Regular Expressions

From miki
Jump to navigation Jump to search

References

Engines

Powerful engines:

Open source regex engine implemented into PHP for instance

Less powerful engines:

Use Extended regular expressions (switch -r) so that meta-characters (){} have their special meaning when unquoted.

Character Classes

Class Meaning Comment
[ae] Matches a or e
[a-z] Matches any char in range a...z
[^a-z] Matches any char not in range a...z
\d Digit - Equivalent to [0-9]
\w Word character - Equivalent to [A-Za-z0-9_]
\s Whitespace character - Equivalent to [ \t\r\n] same as [[:blank:]]
\D Negated \d, i.e. [^\d]
\W Negated \w, i.e. [^\w]
\S Negated \s, i.e. [^\s]

About negated class, note that [\D\S] is not the same as [^\d\s]. The latter will not match a character that is either a digit or a whitespace. The former will match any character that is either not a digit, or not a whitespace, i.e. it will match any character...
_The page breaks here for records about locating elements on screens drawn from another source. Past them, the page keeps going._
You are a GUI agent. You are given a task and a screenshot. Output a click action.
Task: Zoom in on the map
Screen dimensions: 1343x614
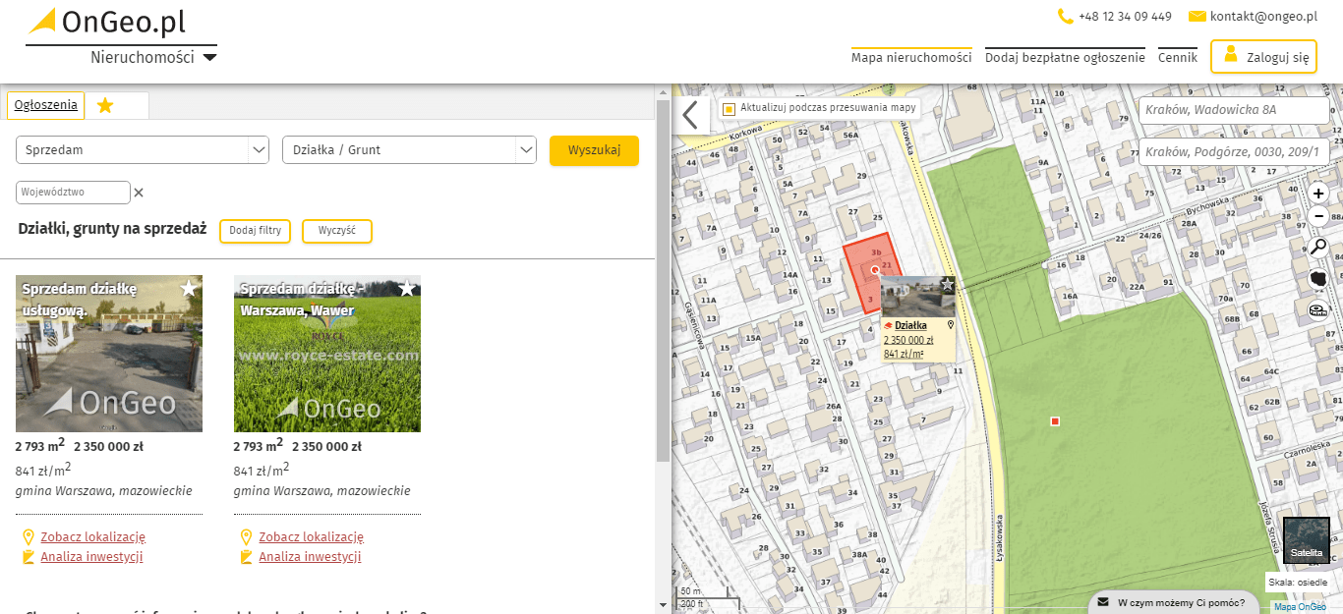click(x=1318, y=193)
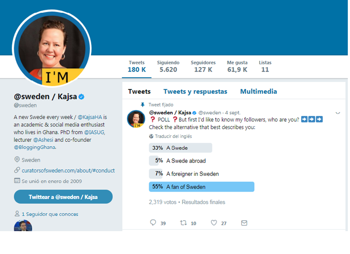Expand the pinned tweet options chevron
This screenshot has width=350, height=254.
(338, 113)
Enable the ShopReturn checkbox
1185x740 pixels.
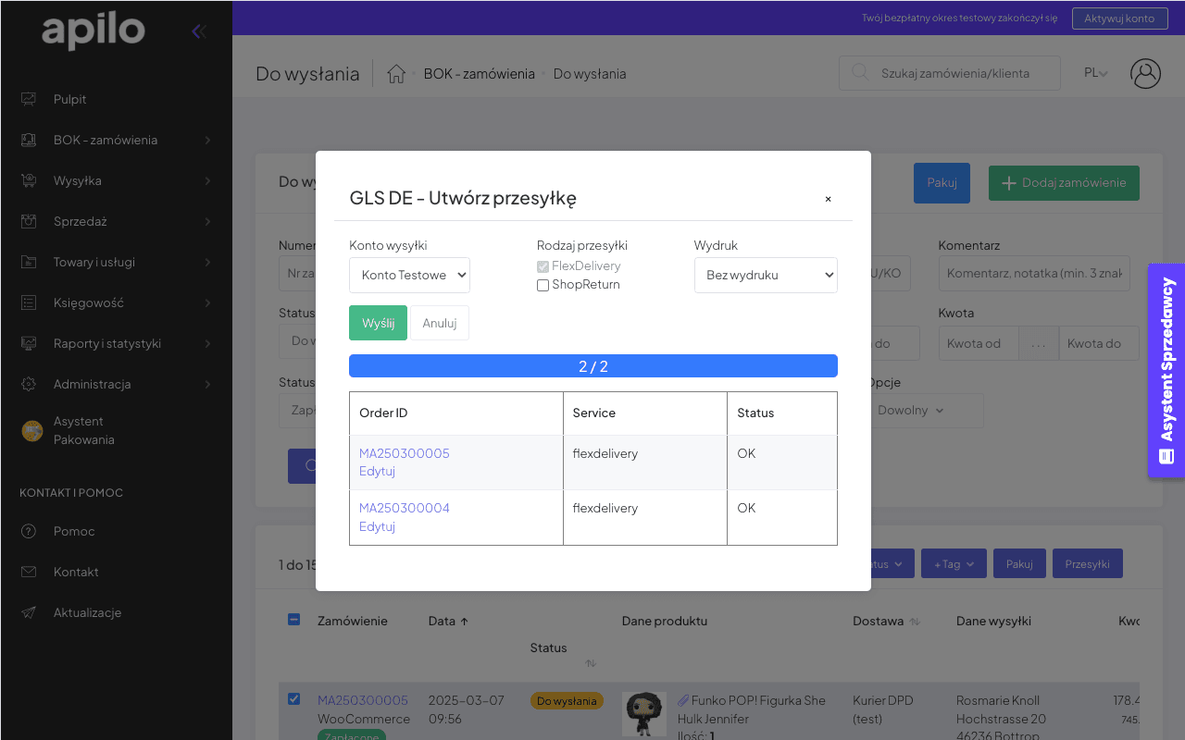pos(543,285)
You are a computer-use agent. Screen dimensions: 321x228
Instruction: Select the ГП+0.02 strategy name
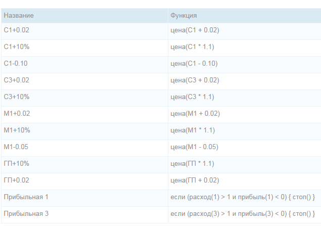pos(16,180)
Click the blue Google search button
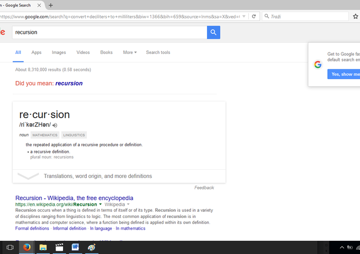 (x=213, y=32)
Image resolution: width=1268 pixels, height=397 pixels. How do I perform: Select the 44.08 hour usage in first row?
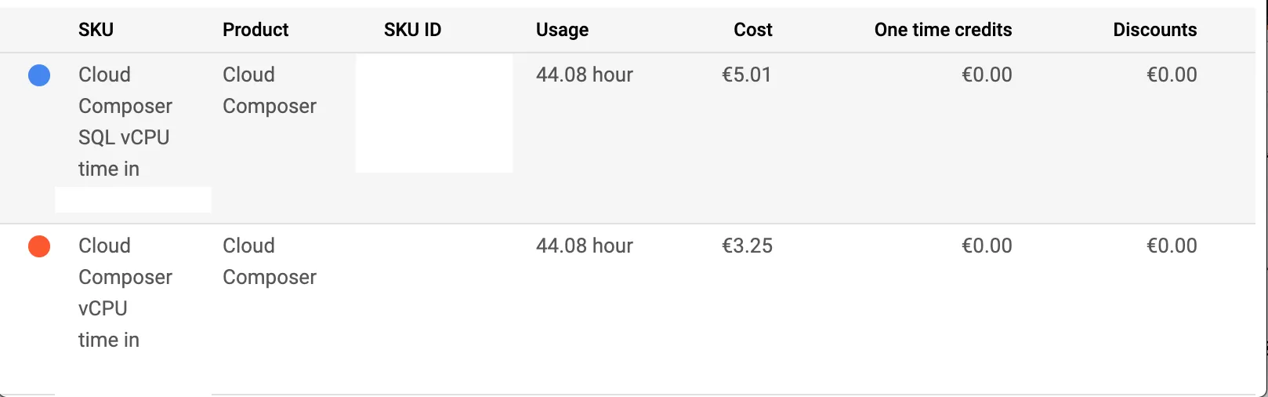584,75
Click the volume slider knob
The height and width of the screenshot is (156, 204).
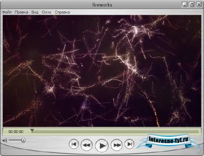point(23,140)
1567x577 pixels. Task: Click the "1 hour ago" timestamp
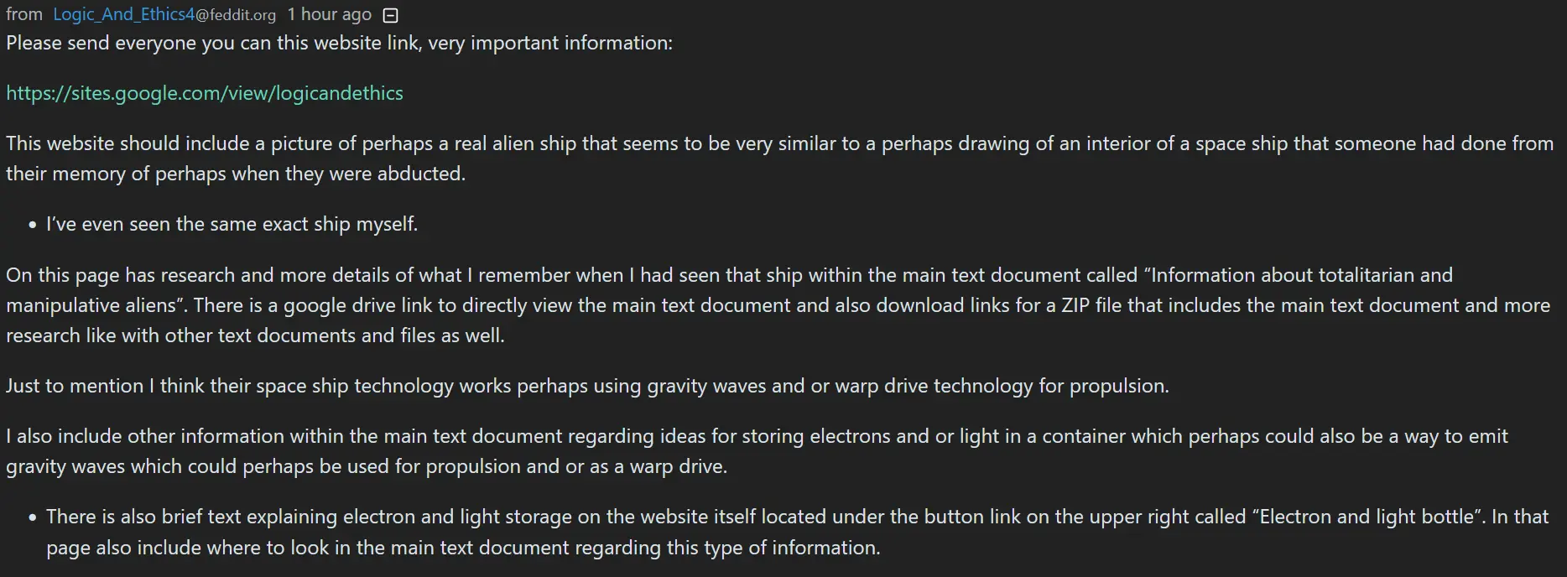[x=330, y=14]
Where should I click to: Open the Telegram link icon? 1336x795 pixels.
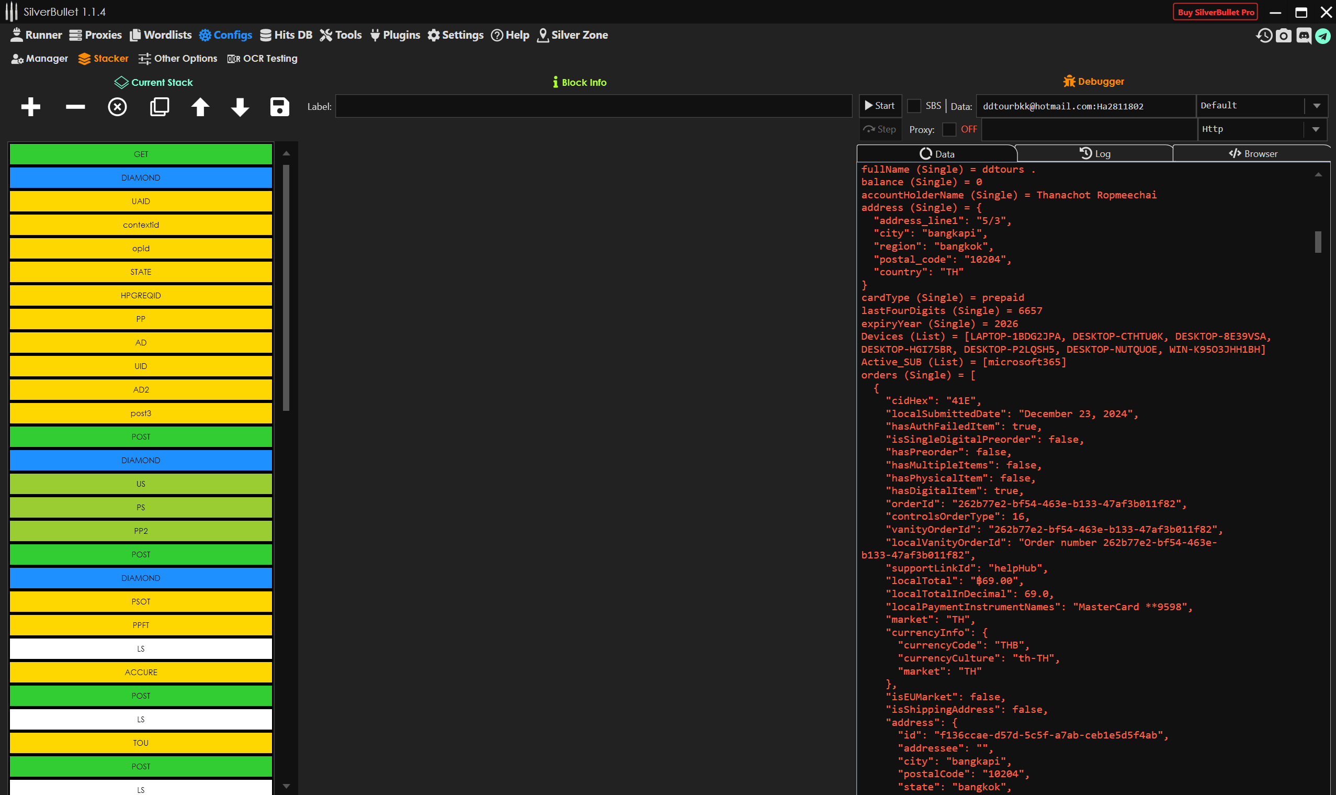click(1323, 36)
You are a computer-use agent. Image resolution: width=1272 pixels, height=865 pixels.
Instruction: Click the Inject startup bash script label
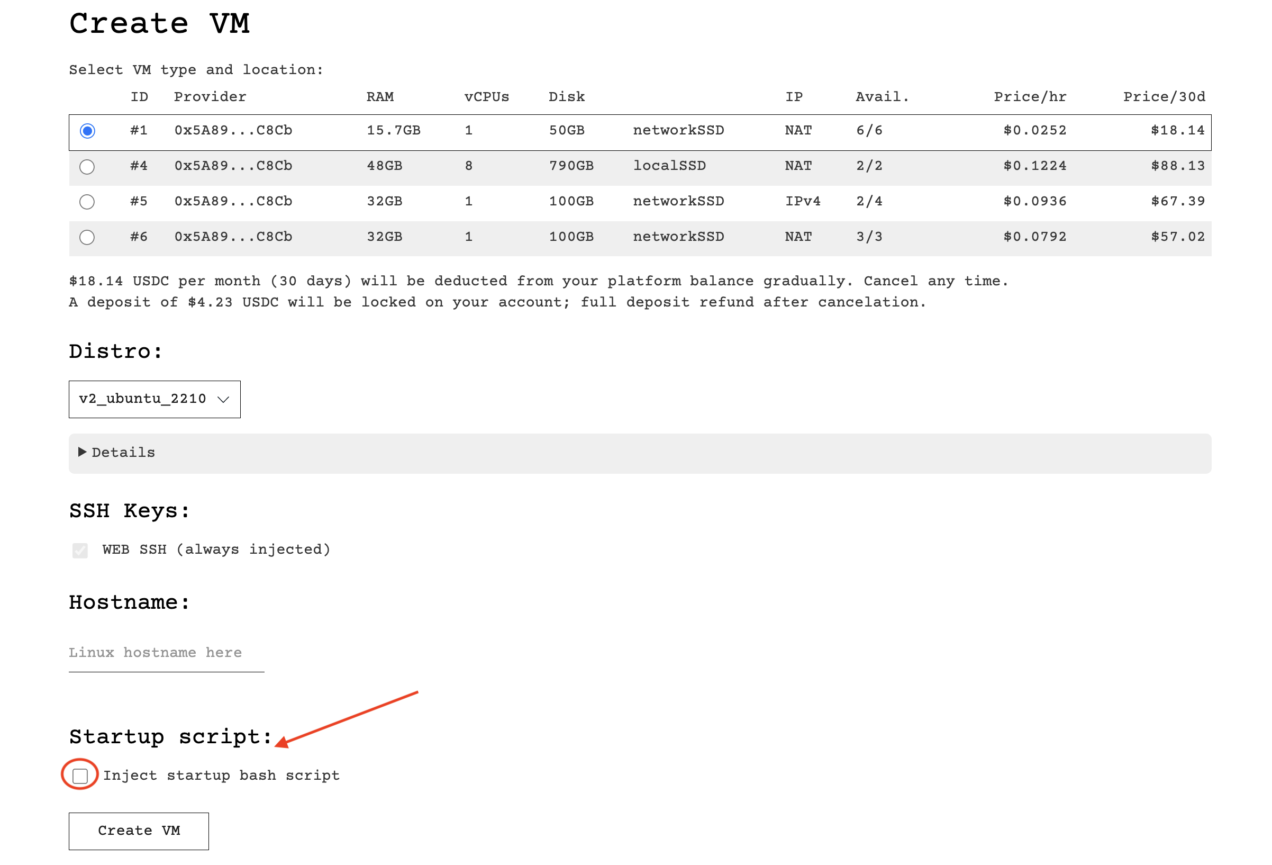coord(221,776)
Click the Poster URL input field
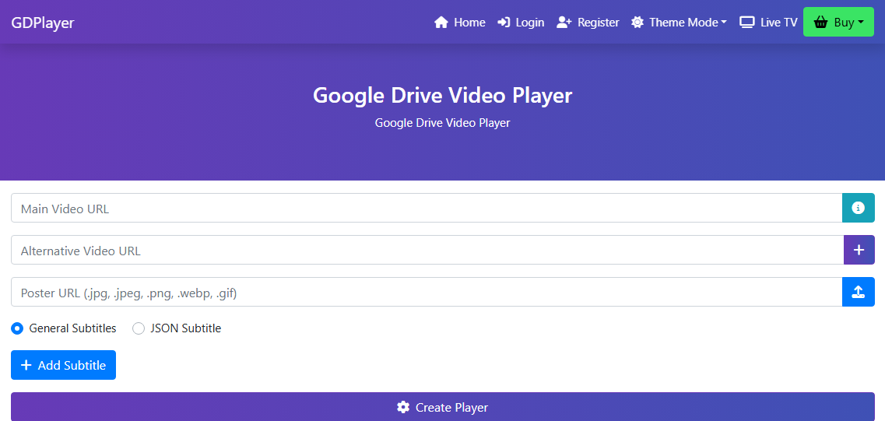The image size is (885, 421). pos(426,292)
Bug — in sed 4.2.2, the malformed regex [a-Z] matches any lowercase or uppercase character. [A-z], although correct, is rejected:

echo 'abcdefghijklmnopqrstuvwxyzABCDEFGHIJKLMNOPQRSTUVWXYZ@?>=<;:0123456789/;-,+*()[]^_{|}~' | sed 's/[a-Z]/%/g'
# %%%%%%%%%%%%%%%%%%%%%%%%%%%%%%%%%%%%%%%%%%%%%%%%%%%%@?>=<;:0123456789/;-,+*()[]^_{|}~

$ echo 'abcdefghijklmnopqrstuvwxyzABCDEFGHIJKLMNOPQRSTUVWXYZ@?>=<;:0123456789/;-,+*()[]^_{|}~' | sed 's/[A-z]/%/g'
# sed: -e expression #1, char 11: Invalid range end

Zero-length matches

The regex here are zero-length, meaning they match a zero-length string, either because they match particular positions in the string (such as end-of-line or beginning-of-line anchors), or because the matched string is dropped after evaluation (like assertions, which only yield a boolean value, match or not matched).

Anchors:

Anchor Meaning Comment
^ Beginning-of-line anchor
$ End-of-line anchor
\b Word boundary anchor
\B Negated word boundary anchor
\< Start-of-a-word anchor GNU extensions
\> End-of-a-word anchor GNU extensions
\K Start match here PERL extensions

Assertions:

Assertion Meaning Comment
(?=regex) Lookahead positive assertion e.g. \b(?=\w{0,3}cat)\w{6}\b, matches locate
(?!regex) Lookahead negative assertion e.g. \b(?!\w{0,3}cat)\w{6}\b, matches relica but not locate
(?<=regex) Lookbehind positive assertion
(?<!regex) Lookbehind negative assertion

Negative assertion can be used to invert a regex match: ^(?!.*<REGEX_HERE>) will match everything not matching <REGEX_HERE>

Examples

Sed - The list below is actually for Extended regular expression (switch -r).

Regexp Description
. Match any character
gray|grey Match gray or grey
gr(a|e)y Match gray or grey
gr[ae]y Match gray or grey
file[^0-2] Match file3 or file4, but not file0, file1, file2.
colou?r (zero or one) - Match Color or Colour.
ab*c (zero or more) - Match ac, abc, abbc, ....
ab+c (one or more) - Match abc, abbc, abbbc, ....
a{3,5} (at least m and not more than n times) - Match aaa, aaaa, aaaaa.
^on single line$ (start and end of line) - Match on single line on a single line.

Tips

The best regex tricks: match a but not "a"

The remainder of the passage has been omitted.